I’m not sure how it will affect how I work (although now with my new job, I don’t even use CAD anymore) :( but I think more and more CAD will be spill into the consumer side of things for DIY projects. They already have DIY rapid prototype machines. It’s only a matter of time before it becomes then new ink-jet printer. Buy one at Wal-mart or Best Buy, go home, design a cool new watch band or cup holder or pipe fitting, hit the print button, and away you go!

al dean May 8, 2008 at 7:27 am

Here’s the thing about V6 and the whole thing. Its connected, at a root level by enovia and by the web.

You should be able to swap data very quickly as data size by this new breed of modelling engine are incredibly compact (because they circum navigate the whole history storage issue). Also, take a look at the Enovia Live interface DS are showing off..

For all its whizz bang turntable, spinning out parts, what this is about is using web technology to connect you to information. You check a part of sub-systemes status, the tool coloured codes it by change status – is in work, are their changes pending, are changes overdue, who’s working on it right now – click, IM them and see what the game is. Conduct a live design review, swap data between parties..

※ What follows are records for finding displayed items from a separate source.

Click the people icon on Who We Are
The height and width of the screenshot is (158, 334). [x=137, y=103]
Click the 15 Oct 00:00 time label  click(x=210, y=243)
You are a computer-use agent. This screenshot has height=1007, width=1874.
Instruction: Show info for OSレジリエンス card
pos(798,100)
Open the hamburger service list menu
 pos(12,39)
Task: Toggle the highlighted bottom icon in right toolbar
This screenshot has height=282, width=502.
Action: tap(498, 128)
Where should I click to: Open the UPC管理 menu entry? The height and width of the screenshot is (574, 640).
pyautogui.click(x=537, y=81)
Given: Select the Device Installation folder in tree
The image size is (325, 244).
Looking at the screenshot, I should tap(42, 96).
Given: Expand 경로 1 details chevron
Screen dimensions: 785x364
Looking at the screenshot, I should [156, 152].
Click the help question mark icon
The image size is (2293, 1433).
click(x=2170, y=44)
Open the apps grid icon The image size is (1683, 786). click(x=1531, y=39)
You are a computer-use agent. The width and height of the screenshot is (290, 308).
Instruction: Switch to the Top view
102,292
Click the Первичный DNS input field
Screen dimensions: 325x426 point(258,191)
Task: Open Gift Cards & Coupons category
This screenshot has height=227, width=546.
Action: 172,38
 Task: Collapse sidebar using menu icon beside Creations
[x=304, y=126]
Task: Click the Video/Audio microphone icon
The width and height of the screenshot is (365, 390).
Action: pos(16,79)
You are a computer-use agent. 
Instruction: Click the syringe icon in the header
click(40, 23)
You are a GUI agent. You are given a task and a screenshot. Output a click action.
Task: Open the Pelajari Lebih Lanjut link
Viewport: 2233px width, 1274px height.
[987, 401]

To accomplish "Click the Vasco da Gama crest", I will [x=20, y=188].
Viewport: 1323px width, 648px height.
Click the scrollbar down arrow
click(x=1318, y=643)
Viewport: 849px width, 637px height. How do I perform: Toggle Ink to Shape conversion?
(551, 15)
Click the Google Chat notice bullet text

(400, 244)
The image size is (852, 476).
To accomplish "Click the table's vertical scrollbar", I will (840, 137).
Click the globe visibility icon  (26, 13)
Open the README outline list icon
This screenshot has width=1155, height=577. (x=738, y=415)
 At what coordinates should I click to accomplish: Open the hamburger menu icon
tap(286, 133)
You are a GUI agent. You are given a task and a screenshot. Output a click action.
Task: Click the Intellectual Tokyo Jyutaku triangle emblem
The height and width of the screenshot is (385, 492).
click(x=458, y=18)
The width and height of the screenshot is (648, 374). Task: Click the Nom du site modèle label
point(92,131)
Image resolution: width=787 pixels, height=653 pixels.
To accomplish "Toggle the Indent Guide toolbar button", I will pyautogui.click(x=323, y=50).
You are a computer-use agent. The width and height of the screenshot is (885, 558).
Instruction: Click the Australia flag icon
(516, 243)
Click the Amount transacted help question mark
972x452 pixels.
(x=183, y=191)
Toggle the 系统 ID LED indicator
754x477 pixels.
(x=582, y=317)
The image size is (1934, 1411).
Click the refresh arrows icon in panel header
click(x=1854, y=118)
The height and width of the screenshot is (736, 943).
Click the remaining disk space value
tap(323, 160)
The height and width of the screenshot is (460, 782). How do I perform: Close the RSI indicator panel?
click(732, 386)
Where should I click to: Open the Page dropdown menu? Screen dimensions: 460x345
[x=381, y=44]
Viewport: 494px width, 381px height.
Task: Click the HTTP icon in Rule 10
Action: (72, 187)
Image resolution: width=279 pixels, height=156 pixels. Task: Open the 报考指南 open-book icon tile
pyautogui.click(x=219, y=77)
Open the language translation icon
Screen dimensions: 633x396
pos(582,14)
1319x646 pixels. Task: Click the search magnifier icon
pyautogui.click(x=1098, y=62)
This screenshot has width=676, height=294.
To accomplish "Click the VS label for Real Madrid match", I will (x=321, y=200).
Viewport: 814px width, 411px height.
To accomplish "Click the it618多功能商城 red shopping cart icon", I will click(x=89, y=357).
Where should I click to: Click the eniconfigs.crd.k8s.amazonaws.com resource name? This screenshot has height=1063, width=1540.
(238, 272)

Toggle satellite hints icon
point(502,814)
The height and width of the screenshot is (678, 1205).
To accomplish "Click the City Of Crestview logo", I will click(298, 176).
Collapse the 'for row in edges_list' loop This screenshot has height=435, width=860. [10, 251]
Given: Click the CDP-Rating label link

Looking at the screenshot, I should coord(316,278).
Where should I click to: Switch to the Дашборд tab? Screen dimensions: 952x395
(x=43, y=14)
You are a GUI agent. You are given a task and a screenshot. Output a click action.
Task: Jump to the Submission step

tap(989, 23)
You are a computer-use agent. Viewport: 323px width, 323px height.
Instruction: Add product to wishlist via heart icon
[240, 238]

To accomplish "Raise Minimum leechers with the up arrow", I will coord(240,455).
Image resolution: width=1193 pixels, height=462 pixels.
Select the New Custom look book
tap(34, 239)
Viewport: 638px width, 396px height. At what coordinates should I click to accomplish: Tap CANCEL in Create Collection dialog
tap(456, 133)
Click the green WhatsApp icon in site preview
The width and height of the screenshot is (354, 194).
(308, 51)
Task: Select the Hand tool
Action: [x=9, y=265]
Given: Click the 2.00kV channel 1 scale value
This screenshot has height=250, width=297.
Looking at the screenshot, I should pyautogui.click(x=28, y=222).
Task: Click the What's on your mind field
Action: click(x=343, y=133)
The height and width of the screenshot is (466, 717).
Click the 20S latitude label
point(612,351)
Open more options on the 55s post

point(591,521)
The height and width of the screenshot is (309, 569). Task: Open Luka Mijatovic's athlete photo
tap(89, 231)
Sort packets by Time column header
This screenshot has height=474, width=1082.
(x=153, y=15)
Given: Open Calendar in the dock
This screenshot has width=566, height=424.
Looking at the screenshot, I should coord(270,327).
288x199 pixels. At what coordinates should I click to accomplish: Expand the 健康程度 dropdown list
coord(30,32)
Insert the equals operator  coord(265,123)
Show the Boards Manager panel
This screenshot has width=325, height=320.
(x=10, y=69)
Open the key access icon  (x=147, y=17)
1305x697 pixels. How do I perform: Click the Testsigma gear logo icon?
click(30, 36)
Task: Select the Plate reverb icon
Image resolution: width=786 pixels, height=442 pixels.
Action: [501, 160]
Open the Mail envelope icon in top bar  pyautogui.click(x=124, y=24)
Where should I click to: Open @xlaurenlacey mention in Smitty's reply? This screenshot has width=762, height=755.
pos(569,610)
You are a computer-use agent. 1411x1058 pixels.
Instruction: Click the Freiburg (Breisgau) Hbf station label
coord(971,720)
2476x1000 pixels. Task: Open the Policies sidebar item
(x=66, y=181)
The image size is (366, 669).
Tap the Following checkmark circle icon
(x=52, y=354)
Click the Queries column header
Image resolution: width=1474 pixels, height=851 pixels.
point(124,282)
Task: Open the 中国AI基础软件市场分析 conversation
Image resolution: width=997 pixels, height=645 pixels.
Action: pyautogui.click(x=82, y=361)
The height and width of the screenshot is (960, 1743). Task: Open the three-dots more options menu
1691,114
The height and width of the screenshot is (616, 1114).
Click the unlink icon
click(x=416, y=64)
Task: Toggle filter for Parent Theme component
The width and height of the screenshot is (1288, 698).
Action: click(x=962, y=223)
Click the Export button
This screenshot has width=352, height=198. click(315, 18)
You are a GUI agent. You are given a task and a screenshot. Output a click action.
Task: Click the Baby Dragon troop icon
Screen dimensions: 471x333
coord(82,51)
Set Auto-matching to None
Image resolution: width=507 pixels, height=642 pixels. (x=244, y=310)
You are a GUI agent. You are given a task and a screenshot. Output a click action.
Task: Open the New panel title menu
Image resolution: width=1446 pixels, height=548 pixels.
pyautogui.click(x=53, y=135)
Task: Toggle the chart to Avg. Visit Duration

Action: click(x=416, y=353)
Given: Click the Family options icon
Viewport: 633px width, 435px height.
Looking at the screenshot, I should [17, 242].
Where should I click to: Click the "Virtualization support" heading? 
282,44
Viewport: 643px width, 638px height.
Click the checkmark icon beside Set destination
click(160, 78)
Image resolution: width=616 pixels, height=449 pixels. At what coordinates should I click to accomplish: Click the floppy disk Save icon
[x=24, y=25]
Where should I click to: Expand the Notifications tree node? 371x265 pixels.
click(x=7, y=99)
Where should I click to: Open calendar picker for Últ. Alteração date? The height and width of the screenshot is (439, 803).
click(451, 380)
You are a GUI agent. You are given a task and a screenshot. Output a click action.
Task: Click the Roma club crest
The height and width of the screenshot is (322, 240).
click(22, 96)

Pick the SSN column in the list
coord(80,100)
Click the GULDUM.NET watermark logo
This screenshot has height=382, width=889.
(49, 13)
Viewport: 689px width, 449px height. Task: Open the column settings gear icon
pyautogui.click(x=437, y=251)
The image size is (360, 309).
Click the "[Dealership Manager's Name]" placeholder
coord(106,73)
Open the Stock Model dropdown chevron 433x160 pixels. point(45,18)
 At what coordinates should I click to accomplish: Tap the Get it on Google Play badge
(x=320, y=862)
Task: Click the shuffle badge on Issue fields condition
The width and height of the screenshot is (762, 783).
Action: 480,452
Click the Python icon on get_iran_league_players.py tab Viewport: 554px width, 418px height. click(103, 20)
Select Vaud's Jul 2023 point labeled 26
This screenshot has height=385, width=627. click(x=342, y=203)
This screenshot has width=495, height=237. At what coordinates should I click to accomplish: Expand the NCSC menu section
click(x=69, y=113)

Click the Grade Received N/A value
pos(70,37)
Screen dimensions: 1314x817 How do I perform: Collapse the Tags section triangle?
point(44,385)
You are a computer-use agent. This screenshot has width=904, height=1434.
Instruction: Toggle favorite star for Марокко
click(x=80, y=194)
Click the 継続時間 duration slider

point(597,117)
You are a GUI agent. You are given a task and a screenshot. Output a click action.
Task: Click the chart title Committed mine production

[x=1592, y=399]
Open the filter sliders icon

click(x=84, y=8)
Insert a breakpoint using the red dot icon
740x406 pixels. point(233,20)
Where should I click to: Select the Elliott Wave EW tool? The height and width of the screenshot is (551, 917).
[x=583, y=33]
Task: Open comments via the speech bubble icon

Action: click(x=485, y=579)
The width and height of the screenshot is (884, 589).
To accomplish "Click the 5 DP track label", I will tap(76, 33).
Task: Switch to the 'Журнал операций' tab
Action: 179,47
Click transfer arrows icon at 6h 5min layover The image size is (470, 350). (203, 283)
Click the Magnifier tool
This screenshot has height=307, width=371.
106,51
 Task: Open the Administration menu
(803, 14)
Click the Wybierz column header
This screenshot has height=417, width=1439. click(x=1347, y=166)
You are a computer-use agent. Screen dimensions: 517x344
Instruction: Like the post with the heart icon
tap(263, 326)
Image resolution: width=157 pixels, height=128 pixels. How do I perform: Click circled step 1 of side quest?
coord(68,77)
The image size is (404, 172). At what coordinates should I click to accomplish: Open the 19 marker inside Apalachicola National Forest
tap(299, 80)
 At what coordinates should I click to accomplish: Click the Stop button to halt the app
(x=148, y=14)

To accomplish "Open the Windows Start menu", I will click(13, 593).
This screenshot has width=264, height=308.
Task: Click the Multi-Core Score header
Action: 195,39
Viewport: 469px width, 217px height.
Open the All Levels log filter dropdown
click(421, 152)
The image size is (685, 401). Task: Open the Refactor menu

That’s how its gonna work. With globally dispersed design teams, this is going to be unbelievably productive – if it can work…

Manage it all with change control, store the discussion around a project, swap data efficiently in a tracable manner and you have something pretty effing cool – right?

Makes facebook look kind of… Well… 2008…

And people say I don’t get out enough…

Marc minelli June 16, 2008 at 7:04 am

Thank you Josh.
this is a very interesting document.

Marc

Marc minelli June 16, 2008 at 6:04 am

Thank you Josh.
this is a very interesting document.

Marc

Dylan October 19, 2008 at 11:49 pm

Very Interesting. Trends though are very helpful in more ways.

Blake Riley October 21, 2008 at 8:34 pm

I really like that photo.lol

Miley October 22, 2008 at 7:50 pm

Very interesting. I especially like the photo you used. Funny.

mattherdy January 21, 2009 at 5:39 am

I have been enjoying the breadth and depth of CAD/CAM Applications in Architecture and Design for the past few weeks. You done a extraordinarily good job at covering not only the current state of the art in CAD/CAM work, but Important is to provide a captivating look at the development of various mechanical production solutions dating back from power looms and early machining tools. Anyway for starters is best to know about the link of pdf you provide.

matt herdy
Weight loss guide review

mattherdy January 28, 2009 at 3:45 am

Well, I don’t believe feature recognition can capture any sort of intent. All it can do is recignize existing conditions and assume you want to maintain existing conditions. Conditions like tangency, concentricity, parallelism… which is really just parametrics applied directly to the faces of a solid model. So I think the ST stuff is going to reinforce parametrics. It might take a bite out of history, but not parametrics.

I’m not really a big believer in “design intent”. Design intent is only good at making the kind of change it was built to make. Any other kind of change requires you to remodel the design intent itself. The concept is too difficult to articulate and define properly to be very valuable, really.